WRITTEN REQUEST: Return each of the records below exactly as written, line for line, with no changes.

EXCERPTED DATA:
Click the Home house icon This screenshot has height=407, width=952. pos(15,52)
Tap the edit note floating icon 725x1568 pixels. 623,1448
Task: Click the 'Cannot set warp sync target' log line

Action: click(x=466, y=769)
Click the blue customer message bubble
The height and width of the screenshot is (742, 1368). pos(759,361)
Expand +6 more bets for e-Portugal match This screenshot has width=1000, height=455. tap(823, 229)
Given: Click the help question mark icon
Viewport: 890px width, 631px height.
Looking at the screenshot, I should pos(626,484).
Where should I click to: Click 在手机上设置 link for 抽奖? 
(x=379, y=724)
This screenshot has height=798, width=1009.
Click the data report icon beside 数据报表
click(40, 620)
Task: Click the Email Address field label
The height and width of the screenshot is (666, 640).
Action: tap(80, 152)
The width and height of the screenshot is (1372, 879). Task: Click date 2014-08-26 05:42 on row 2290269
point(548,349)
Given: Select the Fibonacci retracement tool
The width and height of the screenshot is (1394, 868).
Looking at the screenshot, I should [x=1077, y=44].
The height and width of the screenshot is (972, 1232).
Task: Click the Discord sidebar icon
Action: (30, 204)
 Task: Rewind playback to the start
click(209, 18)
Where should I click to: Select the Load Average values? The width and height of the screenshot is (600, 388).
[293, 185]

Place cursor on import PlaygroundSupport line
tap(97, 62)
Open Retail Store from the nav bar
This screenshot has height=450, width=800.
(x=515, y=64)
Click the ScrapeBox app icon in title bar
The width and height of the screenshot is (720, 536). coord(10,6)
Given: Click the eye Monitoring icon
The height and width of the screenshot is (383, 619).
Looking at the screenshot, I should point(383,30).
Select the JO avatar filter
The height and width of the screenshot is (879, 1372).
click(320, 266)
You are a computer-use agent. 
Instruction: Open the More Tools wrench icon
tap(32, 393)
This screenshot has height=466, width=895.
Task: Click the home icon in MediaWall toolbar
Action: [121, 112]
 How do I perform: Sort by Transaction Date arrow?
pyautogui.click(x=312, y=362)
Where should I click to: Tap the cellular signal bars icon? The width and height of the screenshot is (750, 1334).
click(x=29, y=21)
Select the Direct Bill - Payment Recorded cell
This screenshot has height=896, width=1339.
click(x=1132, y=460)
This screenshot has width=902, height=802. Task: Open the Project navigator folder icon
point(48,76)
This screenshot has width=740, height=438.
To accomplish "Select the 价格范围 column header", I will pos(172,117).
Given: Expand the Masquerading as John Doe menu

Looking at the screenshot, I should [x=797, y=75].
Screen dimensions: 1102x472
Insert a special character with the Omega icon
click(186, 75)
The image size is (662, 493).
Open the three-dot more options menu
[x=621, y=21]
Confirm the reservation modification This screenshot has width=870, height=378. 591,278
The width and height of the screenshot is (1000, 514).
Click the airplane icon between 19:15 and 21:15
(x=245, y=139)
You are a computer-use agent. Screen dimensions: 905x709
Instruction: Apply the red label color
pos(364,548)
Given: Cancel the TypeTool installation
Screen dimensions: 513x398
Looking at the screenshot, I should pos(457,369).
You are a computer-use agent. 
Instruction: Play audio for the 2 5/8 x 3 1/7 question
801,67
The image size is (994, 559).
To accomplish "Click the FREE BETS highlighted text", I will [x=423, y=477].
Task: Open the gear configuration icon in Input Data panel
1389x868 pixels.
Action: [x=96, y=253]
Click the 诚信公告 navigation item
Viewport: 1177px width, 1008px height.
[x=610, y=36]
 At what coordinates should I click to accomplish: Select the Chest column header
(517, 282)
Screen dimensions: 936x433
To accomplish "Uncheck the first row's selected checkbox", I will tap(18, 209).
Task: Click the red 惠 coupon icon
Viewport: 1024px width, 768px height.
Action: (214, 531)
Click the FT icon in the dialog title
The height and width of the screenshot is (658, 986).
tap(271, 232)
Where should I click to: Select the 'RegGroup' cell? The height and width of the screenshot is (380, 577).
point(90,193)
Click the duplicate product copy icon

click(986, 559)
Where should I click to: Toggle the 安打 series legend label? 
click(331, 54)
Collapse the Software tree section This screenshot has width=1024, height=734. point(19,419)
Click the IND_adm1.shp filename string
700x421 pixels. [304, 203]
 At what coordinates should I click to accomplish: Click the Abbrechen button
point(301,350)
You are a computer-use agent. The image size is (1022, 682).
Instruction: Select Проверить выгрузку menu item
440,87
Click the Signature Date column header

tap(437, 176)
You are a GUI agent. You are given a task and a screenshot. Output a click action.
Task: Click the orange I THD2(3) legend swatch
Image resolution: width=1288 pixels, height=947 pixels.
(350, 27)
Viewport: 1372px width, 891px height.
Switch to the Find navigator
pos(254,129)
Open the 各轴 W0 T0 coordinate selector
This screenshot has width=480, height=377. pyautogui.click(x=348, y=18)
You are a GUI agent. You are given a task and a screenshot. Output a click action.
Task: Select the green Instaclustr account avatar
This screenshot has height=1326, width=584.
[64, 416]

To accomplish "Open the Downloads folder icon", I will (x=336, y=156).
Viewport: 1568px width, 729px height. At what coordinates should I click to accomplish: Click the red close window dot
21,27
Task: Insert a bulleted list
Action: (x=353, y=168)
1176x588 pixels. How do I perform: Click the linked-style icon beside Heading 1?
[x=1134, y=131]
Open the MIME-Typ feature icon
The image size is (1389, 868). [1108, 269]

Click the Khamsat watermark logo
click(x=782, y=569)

ANSWER TO THIS PROBLEM:
Click the Home house icon This screenshot has height=407, width=952. pos(15,52)
Tap the edit note floating icon 725x1568 pixels. 623,1448
Task: Click the 'Cannot set warp sync target' log line

Action: click(x=466, y=769)
Click the blue customer message bubble
The height and width of the screenshot is (742, 1368). pos(759,361)
Expand +6 more bets for e-Portugal match This screenshot has width=1000, height=455. tap(823, 229)
Given: Click the help question mark icon
Viewport: 890px width, 631px height.
Looking at the screenshot, I should pos(626,484).
Where should I click to: Click 在手机上设置 link for 抽奖? 
(x=379, y=724)
This screenshot has height=798, width=1009.
Click the data report icon beside 数据报表
click(40, 620)
Task: Click the Email Address field label
The height and width of the screenshot is (666, 640).
Action: tap(80, 152)
The width and height of the screenshot is (1372, 879). Task: Click date 2014-08-26 05:42 on row 2290269
point(548,349)
Given: Select the Fibonacci retracement tool
The width and height of the screenshot is (1394, 868).
Looking at the screenshot, I should [x=1077, y=44].
The height and width of the screenshot is (972, 1232).
Task: Click the Discord sidebar icon
Action: (30, 204)
 Task: Rewind playback to the start
click(209, 18)
Where should I click to: Select the Load Average values? The width and height of the screenshot is (600, 388).
[293, 185]

Place cursor on import PlaygroundSupport line
tap(97, 62)
Open Retail Store from the nav bar
This screenshot has height=450, width=800.
(x=515, y=64)
Click the ScrapeBox app icon in title bar
The width and height of the screenshot is (720, 536). coord(10,6)
Given: Click the eye Monitoring icon
The height and width of the screenshot is (383, 619).
Looking at the screenshot, I should point(383,30).
Select the JO avatar filter
The height and width of the screenshot is (879, 1372).
click(320, 266)
You are a computer-use agent. 
Instruction: Open the More Tools wrench icon
tap(32, 393)
This screenshot has height=466, width=895.
Task: Click the home icon in MediaWall toolbar
Action: [121, 112]
 How do I perform: Sort by Transaction Date arrow?
pyautogui.click(x=312, y=362)
Where should I click to: Tap the cellular signal bars icon? The width and height of the screenshot is (750, 1334).
click(x=29, y=21)
Select the Direct Bill - Payment Recorded cell
This screenshot has height=896, width=1339.
click(x=1132, y=460)
This screenshot has width=902, height=802. Task: Open the Project navigator folder icon
point(48,76)
This screenshot has width=740, height=438.
To accomplish "Select the 价格范围 column header", I will pos(172,117).
Given: Expand the Masquerading as John Doe menu

Looking at the screenshot, I should [x=797, y=75].
Screen dimensions: 1102x472
Insert a special character with the Omega icon
click(186, 75)
The image size is (662, 493).
Open the three-dot more options menu
[x=621, y=21]
Confirm the reservation modification This screenshot has width=870, height=378. 591,278
The width and height of the screenshot is (1000, 514).
Click the airplane icon between 19:15 and 21:15
(x=245, y=139)
You are a computer-use agent. Screen dimensions: 905x709
Instruction: Apply the red label color
pos(364,548)
Given: Cancel the TypeTool installation
Screen dimensions: 513x398
Looking at the screenshot, I should pos(457,369).
You are a computer-use agent. 
Instruction: Play audio for the 2 5/8 x 3 1/7 question
801,67
The image size is (994, 559).
To accomplish "Click the FREE BETS highlighted text", I will [x=423, y=477].
Task: Open the gear configuration icon in Input Data panel
1389x868 pixels.
Action: [x=96, y=253]
Click the 诚信公告 navigation item
Viewport: 1177px width, 1008px height.
[x=610, y=36]
 At what coordinates should I click to accomplish: Select the Chest column header
(517, 282)
Screen dimensions: 936x433
To accomplish "Uncheck the first row's selected checkbox", I will tap(18, 209).
Task: Click the red 惠 coupon icon
Viewport: 1024px width, 768px height.
Action: (214, 531)
Click the FT icon in the dialog title
The height and width of the screenshot is (658, 986).
tap(271, 232)
Where should I click to: Select the 'RegGroup' cell? The height and width of the screenshot is (380, 577).
point(90,193)
Click the duplicate product copy icon

click(986, 559)
Where should I click to: Toggle the 安打 series legend label? 
click(331, 54)
Collapse the Software tree section This screenshot has width=1024, height=734. point(19,419)
Click the IND_adm1.shp filename string
700x421 pixels. [304, 203]
 At what coordinates should I click to accomplish: Click the Abbrechen button
point(301,350)
You are a computer-use agent. The image size is (1022, 682).
Instruction: Select Проверить выгрузку menu item
440,87
Click the Signature Date column header

tap(437, 176)
You are a GUI agent. You are given a task and a screenshot. Output a click action.
Task: Click the orange I THD2(3) legend swatch
Image resolution: width=1288 pixels, height=947 pixels.
(350, 27)
Viewport: 1372px width, 891px height.
Switch to the Find navigator
pos(254,129)
Open the 各轴 W0 T0 coordinate selector
This screenshot has width=480, height=377. pyautogui.click(x=348, y=18)
You are a GUI agent. You are given a task and a screenshot. Output a click action.
Task: Select the green Instaclustr account avatar
This screenshot has height=1326, width=584.
[64, 416]

To accomplish "Open the Downloads folder icon", I will (x=336, y=156).
Viewport: 1568px width, 729px height. At what coordinates should I click to accomplish: Click the red close window dot
21,27
Task: Insert a bulleted list
Action: (x=353, y=168)
1176x588 pixels. How do I perform: Click the linked-style icon beside Heading 1?
[x=1134, y=131]
Open the MIME-Typ feature icon
The image size is (1389, 868). [1108, 269]

Click the Khamsat watermark logo
click(x=782, y=569)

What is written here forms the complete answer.